Growing up, brunch was a meal eaten after breakfast, but before lunch. Since then it’s lost the logic if its inception. Today, brunch generally equates to an over-indexing of eggs or alcohol.
My little sister lives in Dubai where brunch entails overpaid middle managers in ill-fitting beige chinos, escaping their gated compounds for an afternoon of chugging Veuve, necking overcooked lobster and vomiting into the chocolate fountain.
She recently explained her latest Dubai revelation, the ‘evening brunch’. With my face in palms and the utterance of “window licker” and “that’s called dinner”, we quickly moved onto safer conversational ground; the horrific cost of imported Waitrose produce.
I mention this as my first meal of the New Year (providing you discount a 3am double cheeseburger) was a brunch. A brunch at lunchtime. A brunch consisting of roast beef and a Yorkshire pudding.
Regardless of the mealtime nomenclature, Gough’s on Gough is a class act. In stark contrast to , the experience was utterly charming. To a fault, every member of staff fizzed with charm, the décor was eccentrically charming and the food dazzled with understated charm.
With it being New Year’s Day, there was no à la carte option. However, the simple set menu provided enough variety to quell the
feeling that we were missing out. The four courses consisted of fresh seafood, a trio of small plates, a main (for which we both opted for roast beef) and a desert (ice cream for Mr. A, chocolate mousse for Mrs. A).
The first course of oyster, clams and prawn was as it should be; delightfully clean, cold and succulent. As I tipped the oyster down the hatch, I tried not to think about the challenge of acquiring fresh seafood on New Year’s Day, but instead on how the lingering taste of tequila and Maccy D’s was no more.
Then the starters arrived.

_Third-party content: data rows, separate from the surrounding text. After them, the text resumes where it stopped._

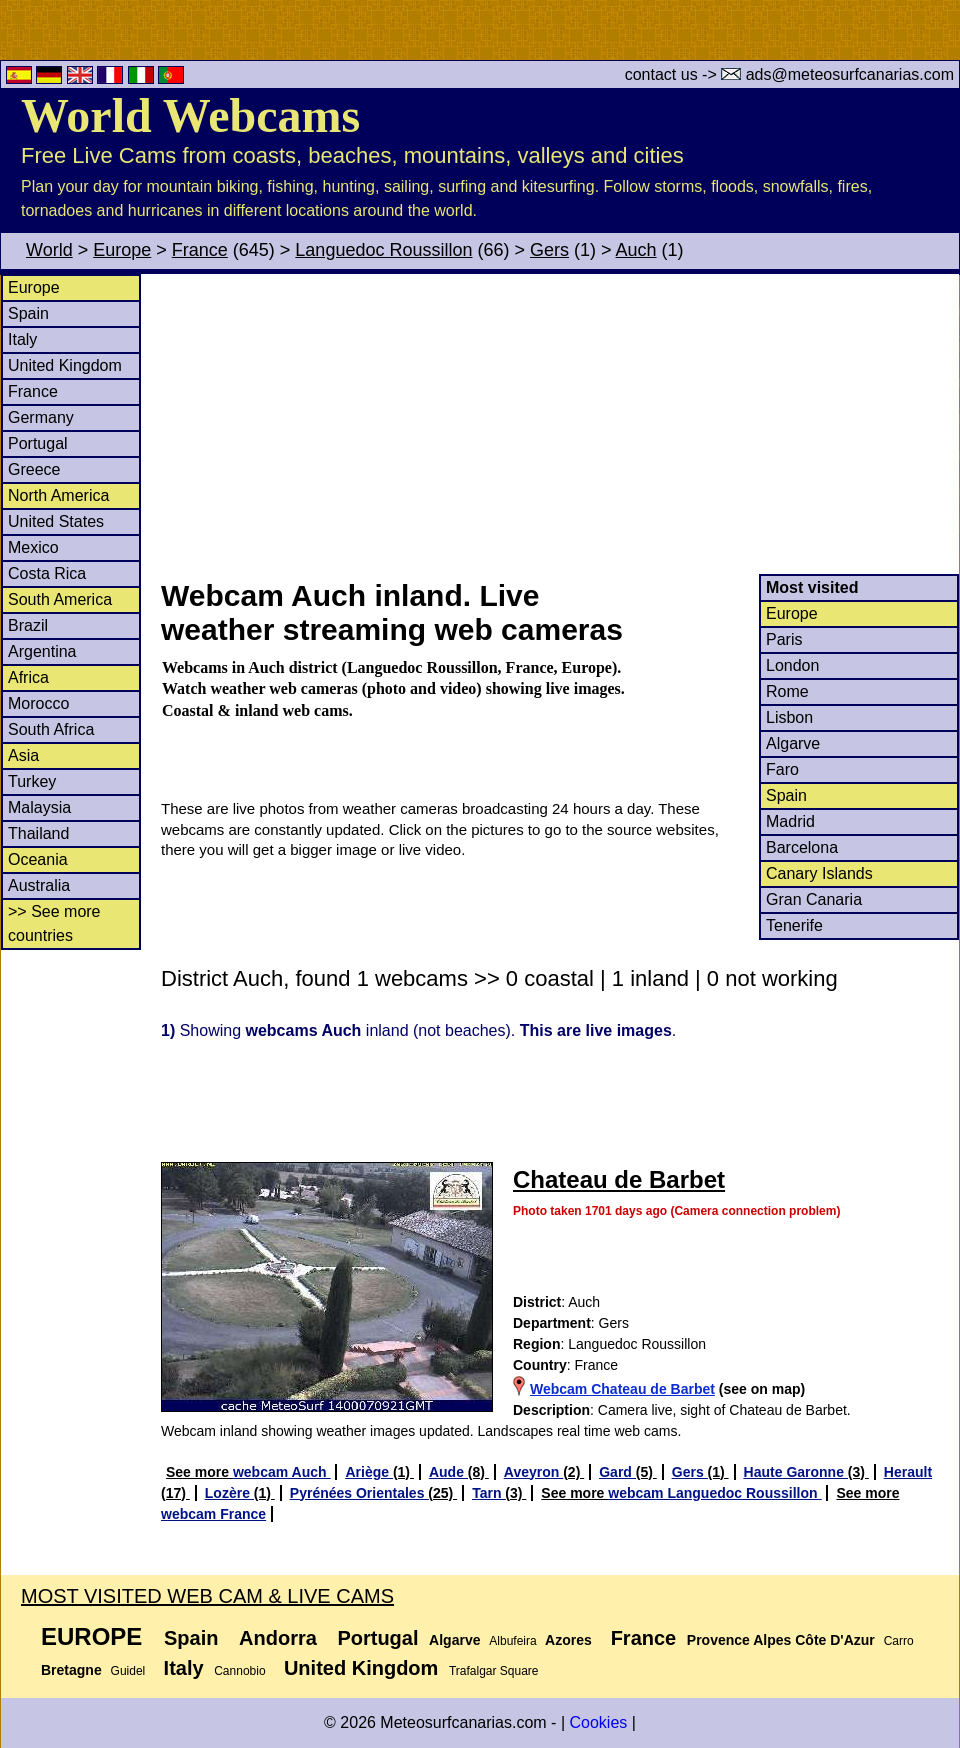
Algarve (793, 743)
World (49, 250)
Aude (448, 1472)
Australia (39, 885)
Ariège (368, 1472)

The first, a dish of beef shin – presumably left over from last night’s more extravagant celebrations – was paired with mash potato of equal parts butter and vegetable.
For the second, a fashionably slow cooked egg sat atop, fruity, nutty mushrooms and salty beef pastrami.

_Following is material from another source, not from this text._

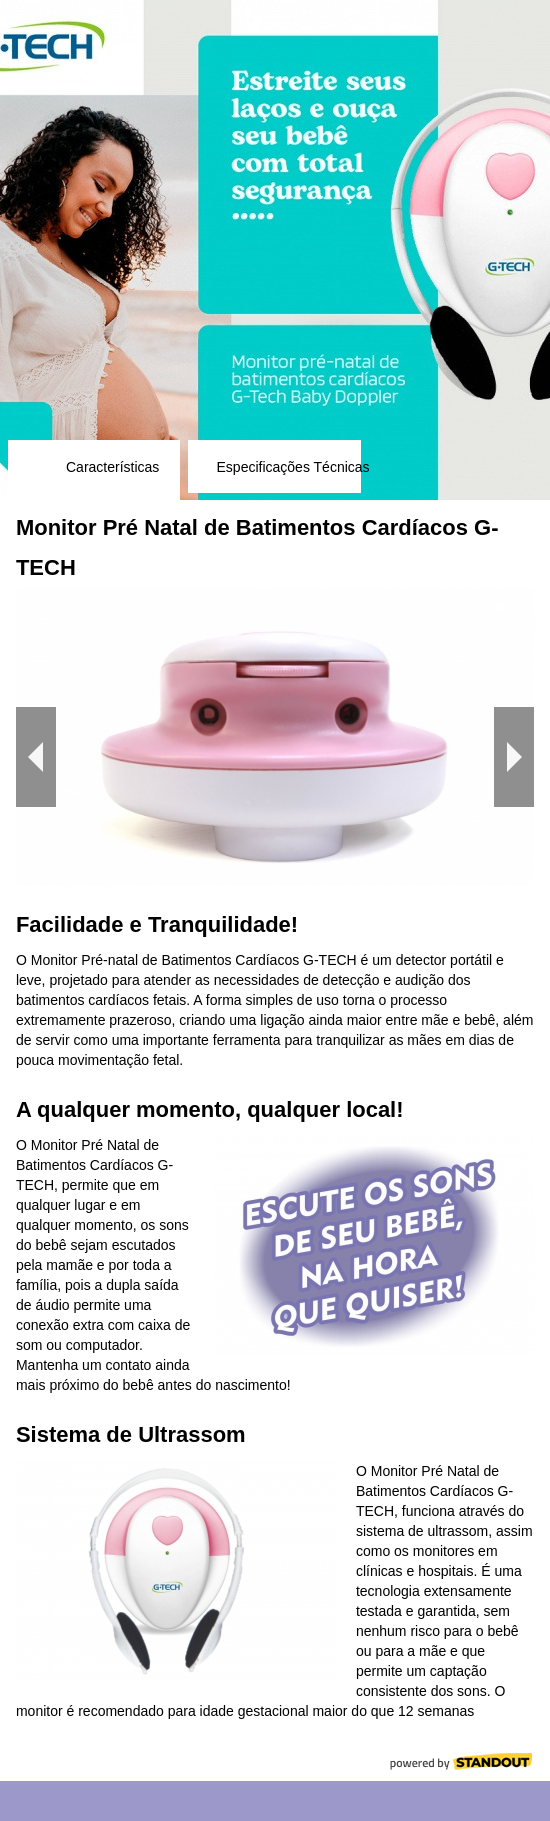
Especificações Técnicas (293, 467)
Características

The third, a slight, delectable slither of cured Atlantic Char (I’ll save you the Googling; it’s a freshwater white fish from Northern Europe) and lightly pickled vegetables was just about flawless.
It’s was reassuring that the food wasn’t resting on the laurels of the décor. A sufficient number of critics have fawned over Timothy Oulton’s stunning interior – which lies somewhere between Luhrmann’s Gatsby and Salford Boys Club. Instead of fighting for attention, the whimsy of the surrounding literally and figuratively frames the serious, but playfulness of the dishes.

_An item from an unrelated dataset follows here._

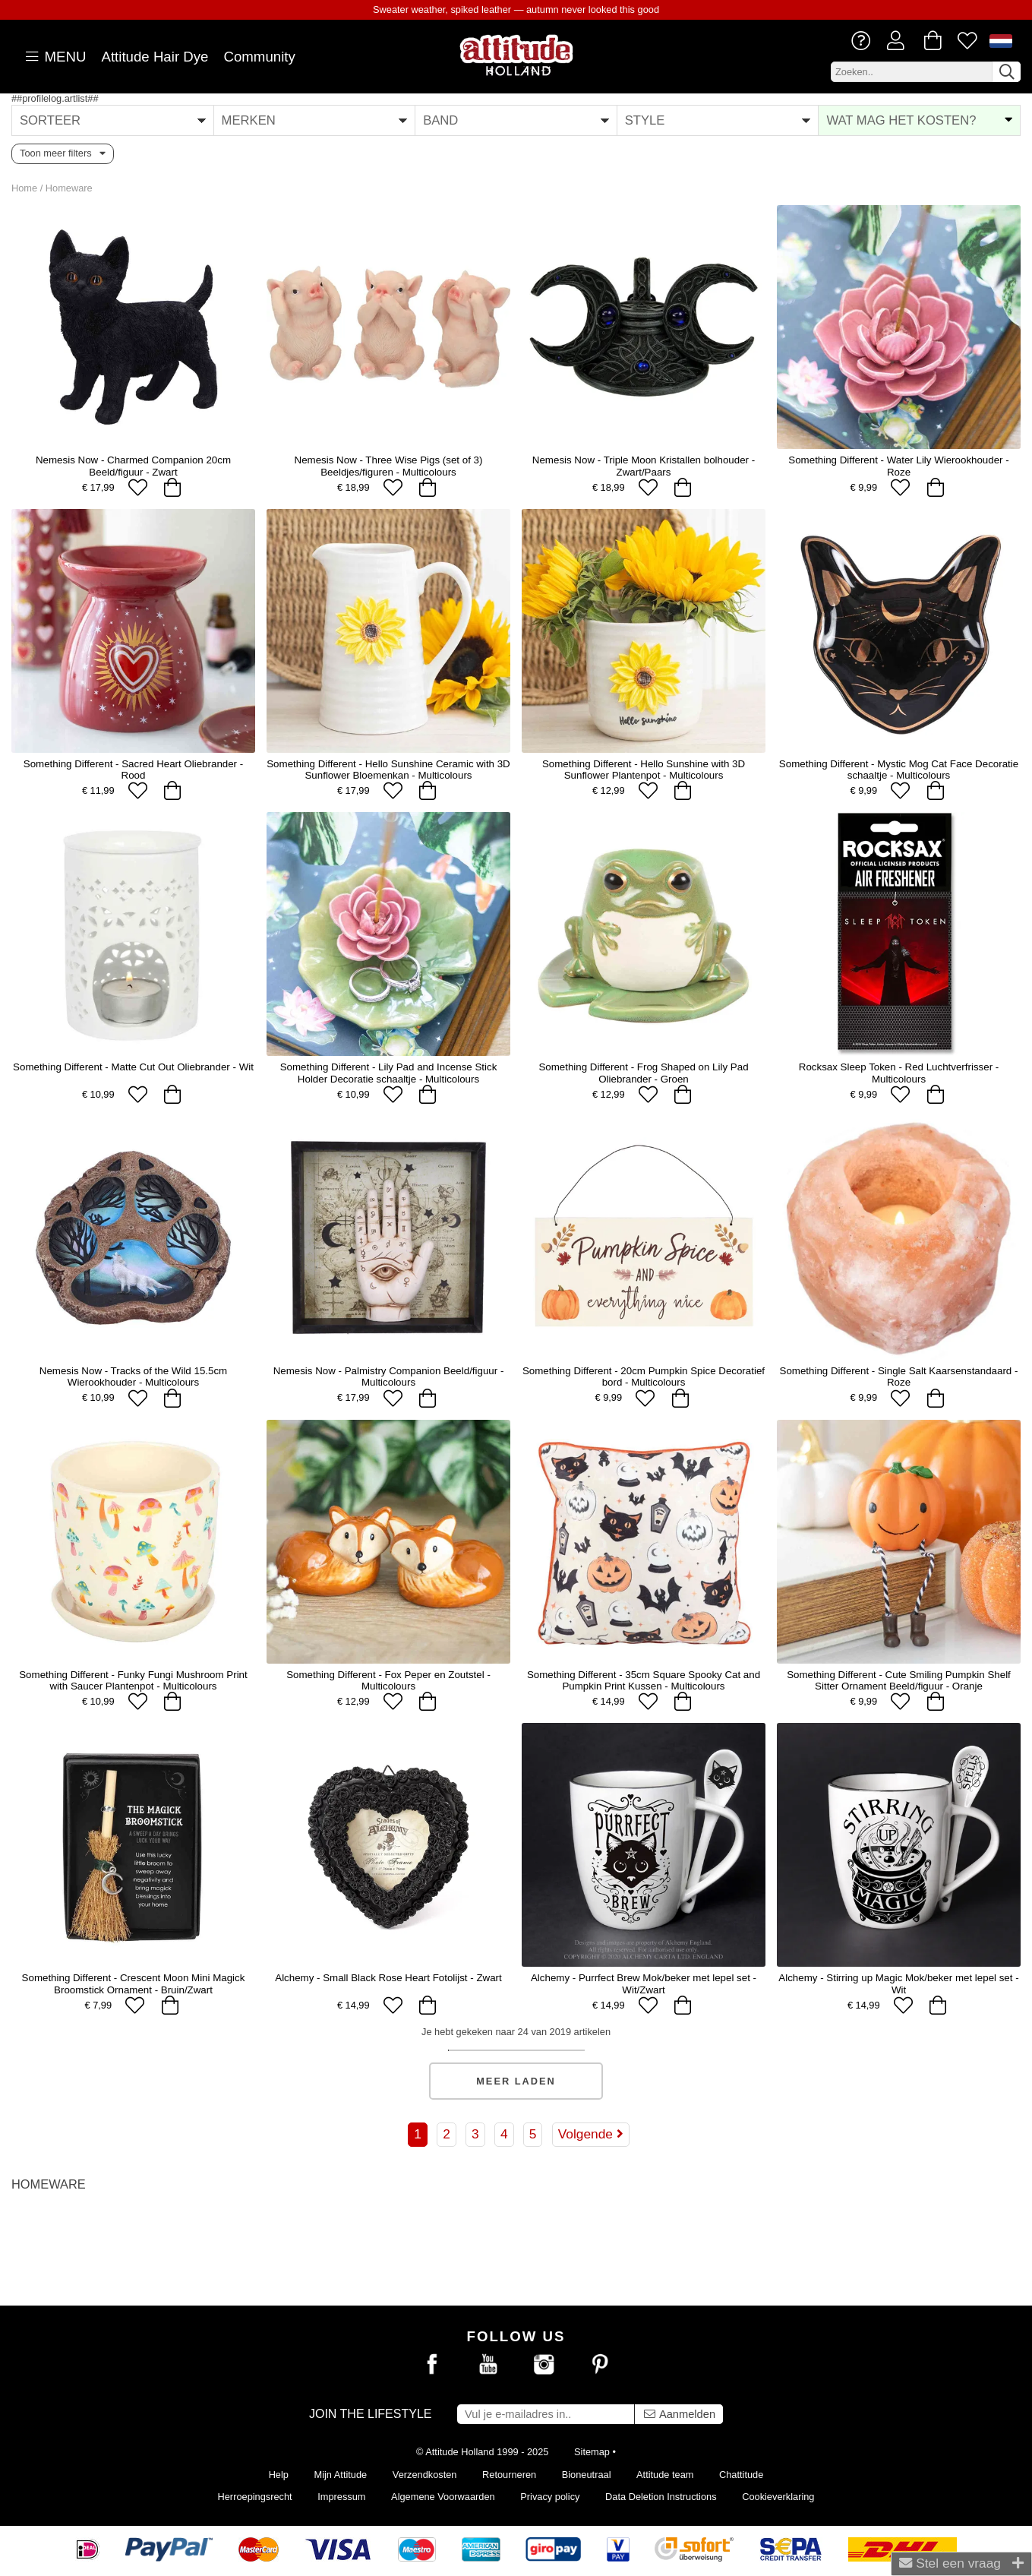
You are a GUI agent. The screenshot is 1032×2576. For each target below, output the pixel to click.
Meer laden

There’s not too much to say about the main. The Yorkshire was bulbous, the beef was juicy and the veg rapt with the artery-clogging miracle of goose fat. Like the desert, it didn’t last very long at all.
Gough’s has none of the disingenuous Star-chasing flannelling of French Window. But with food, service and ambience this good, accolades will inevitably follow. But really who cares, whether it’s causing or quelling the hangover, I expect to be indulging at Gough’s a great deal in 2018.